Jene, die von derartigen Ereignissen profitieren, sehen das naturgemäß anders. "Ein sensationelles Hageljahr, wie es nur alle sieben oder acht Jahre vorkommt", ist die Bilanz von Dominik Denk vom "Dellenteam"."Wenn es eine große Stadt wie Wien verhagelt, merkt man das auch an den Stückzahlen." Ende August sei die erste Woche gewesen, wo er und seine Mitarbeiter"wenigstens ein bisschen zum Durchschnaufen" gekommen seien: "Wir haben 70 Leute im Einsatz: Da sind auch Partner aus dem Ausland dabei, mit denen wir in Österreich schon lange zusammenarbeiten."

Partner, auf die man sich verlassen kann

Es sei aber gar nicht leicht, genügend qualifiziertes Personal zu finden, da es heuer auch in Deutschland, der Schweiz, Italien und Tschechien sehr viele Hagelschäden gebe. "Umso wichtiger sind langjährige Partnerschaften, auf die man sich verlassen kann. Es bringt nichts, wenn die von heute auf morgen abbiegen, wenn sie woanders eine Arbeit finden." Unter anderem sei in seinem Team sogar ein Schwede, sagt Denk: "Ein Spitzentechniker."

Ausgelastet sind die Mitarbeiter "in jedem Fall bis Anfang Oktober": Dennoch gelinge es immer wieder, spontane Schäden -etwa 20 pro Woche -zwischendurch "einzuschieben", um die Kunden (Autohäuser und Werkstätten) zufriedenzustellen.

Von einer sehr guten Auslastung bis weit in den Herbst spricht auch Reinhart Clark von "Clark"s Karosseriedienst" in Wien-Donaustadt: "Die Hagelunwetter waren im Süden Wiens und im Osten, vor allem in Groß-Enzersdorf bis Orth an der Donau - und wir liegen quasi mittendrin." Bei einigen Autos könne man die Schäden nur mit Drücken ohne Lackieren beheben, doch etwa die Hälfte der Fahrzeuge sei massiv betroffen: "Kaputte Windschutzscheibe, Motorhaube erneuern, Dachrahmen lackieren."

Angesichts der Katastrophe regt Erik Paul Papinski, Bundesinnungsmeister der Karosseriebautechniker, eine neue Vorgangsweise für derartige Schäden an.
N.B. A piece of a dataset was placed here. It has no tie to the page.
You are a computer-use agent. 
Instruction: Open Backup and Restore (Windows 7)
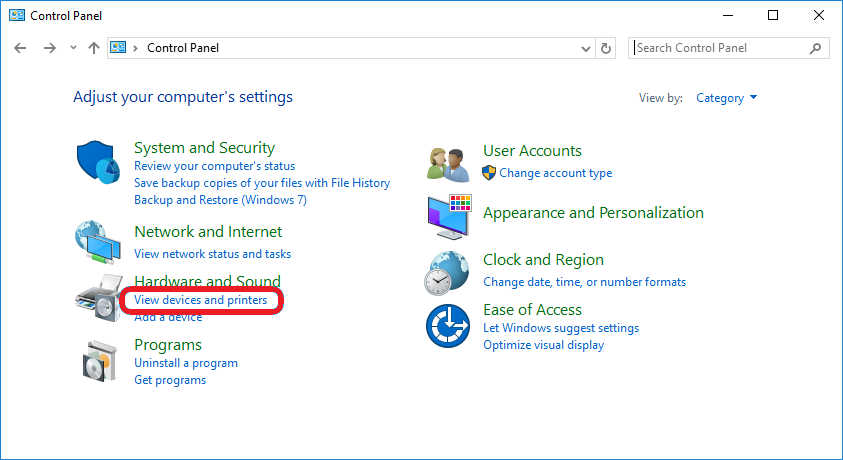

Ähnlich wie bei Massenkarambolagen, wo eine Versicherung federführend mit der Abwicklung betraut sei, müsse es auch bei derartigen Hagelereignissen Maßnahmen geben, um die Abwicklung zu beschleunigen: "Ich denke, dass wir Ende September darüber mit dem Versicherungsverband sprechen werden."

"Druck von den Kunden"

Die Mitarbeiter in den Karosseriebetrieben seien in den vergangenen Wochen einem massiven Druck seitens der Kunden ausgesetzt gewesen, die verhagelten Autos möglichst rasch zu reparieren: "Dabei hätten die meisten mit diesen Fahrzeugen noch 100 Jahre fahren können", meint Papinski etwas überspitzt.

"Dann sind auch die Werkstätten unter Zugzwang. Und die Sachverständigen können sich ja auch nicht vierteilen, um überall gleichzeitig zu sein", so der Bundesinnungsmeister. Schwer beschädigte Autos (etwa mit kaputten Windschutzscheiben) müssten in jedem Fall vorrangig repariert werden können, so Papinski - eine Forderung, der sich auch die Versicherungen anschließen.